Having a physical location speaks to the company’s stability and purpose to provide services on a long-term basis. A company it does not provide a home address or only has a PO Box is more likely to disappear once they have your money. Also, make sure to plug-in you’re able to send address in a service such as Google Maps so you can see the actual building. It is not uncommon to find that the address is a personal residence which
To begin with, a credit repair company should accept credit cards, preferably by processing them themselves instead of using a third-party service such as PayPal. This allows you to take advantage of your credit card company’s fraud protection services if necessary. A company that only takes cash, checks, or money orders is probably one that you want to avoid.
Breadth of Services
When credit repair companies first started, their services consisted solely of generating credit agency differences. This method can be effective in cleaning up a credit report, but it tends to be slower, doesn’t work in all cases, and only addresses the 35% of a model’s credit score that is because of derogatory listings.
Today, the most successful companies provide additional services such as goodwill letters, direct creditor differences, debt agreement, and credit score coaching. Make sure you find a company that provides the services necessary to help you achieve your credit goals.
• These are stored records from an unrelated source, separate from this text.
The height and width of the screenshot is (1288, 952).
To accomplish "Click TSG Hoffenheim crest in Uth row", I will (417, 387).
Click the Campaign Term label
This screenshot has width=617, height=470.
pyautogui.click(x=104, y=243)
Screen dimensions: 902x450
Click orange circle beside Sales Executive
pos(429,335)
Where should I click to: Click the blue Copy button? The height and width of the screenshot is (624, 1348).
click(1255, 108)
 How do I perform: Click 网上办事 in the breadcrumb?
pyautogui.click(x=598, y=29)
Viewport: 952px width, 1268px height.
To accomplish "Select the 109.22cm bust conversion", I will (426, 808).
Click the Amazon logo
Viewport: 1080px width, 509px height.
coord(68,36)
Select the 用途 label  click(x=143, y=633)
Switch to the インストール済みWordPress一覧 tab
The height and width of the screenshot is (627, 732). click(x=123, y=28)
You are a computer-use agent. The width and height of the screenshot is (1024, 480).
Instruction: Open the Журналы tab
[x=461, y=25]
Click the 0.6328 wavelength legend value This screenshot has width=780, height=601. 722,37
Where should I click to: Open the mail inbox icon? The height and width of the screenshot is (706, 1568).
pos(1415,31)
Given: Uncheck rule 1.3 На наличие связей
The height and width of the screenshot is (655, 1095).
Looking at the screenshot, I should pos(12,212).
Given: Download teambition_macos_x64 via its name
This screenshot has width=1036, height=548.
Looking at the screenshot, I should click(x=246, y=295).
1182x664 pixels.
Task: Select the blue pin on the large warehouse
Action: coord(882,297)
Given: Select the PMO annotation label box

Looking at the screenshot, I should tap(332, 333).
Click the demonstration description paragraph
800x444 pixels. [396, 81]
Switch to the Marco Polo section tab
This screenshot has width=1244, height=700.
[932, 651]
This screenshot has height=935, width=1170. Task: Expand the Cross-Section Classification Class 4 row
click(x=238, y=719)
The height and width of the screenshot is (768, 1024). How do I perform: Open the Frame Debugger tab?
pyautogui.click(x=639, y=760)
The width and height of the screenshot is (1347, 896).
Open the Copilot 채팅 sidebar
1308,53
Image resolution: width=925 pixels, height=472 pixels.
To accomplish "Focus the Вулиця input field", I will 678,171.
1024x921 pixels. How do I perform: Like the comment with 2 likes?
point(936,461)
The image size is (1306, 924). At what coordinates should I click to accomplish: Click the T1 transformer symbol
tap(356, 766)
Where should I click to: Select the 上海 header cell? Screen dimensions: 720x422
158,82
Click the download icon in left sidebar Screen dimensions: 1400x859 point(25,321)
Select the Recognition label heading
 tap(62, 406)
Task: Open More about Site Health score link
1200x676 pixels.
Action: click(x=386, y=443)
Choice to Choose Which Items to Argument
There are two reasons why this is important. First, the Credit Repair Organizations Act forbids companies from making claims that are not true or unreliable which “upon the exercise of reasonable care, should be known by the credit repair organization” such as disputing a poor item you know is accurate. Second, periodically disputing a poor item is a bad idea such as when it is an adult item or represents a legitimate debt that is not paid. Disputing these items can actually cause a lower credit score.
Too Good To be True Promises
Legally create a new credit report, guaranteed seven-hundred credit score, permanently remove all negative information form a credit report; these are all promises that are too good to be true for a reason. It’s not only impossible for a company to ensure that they will be able to positively affect your credit score, it is illegal. The same will additionally apply to creating and trying to get approved for credit using a new credit report.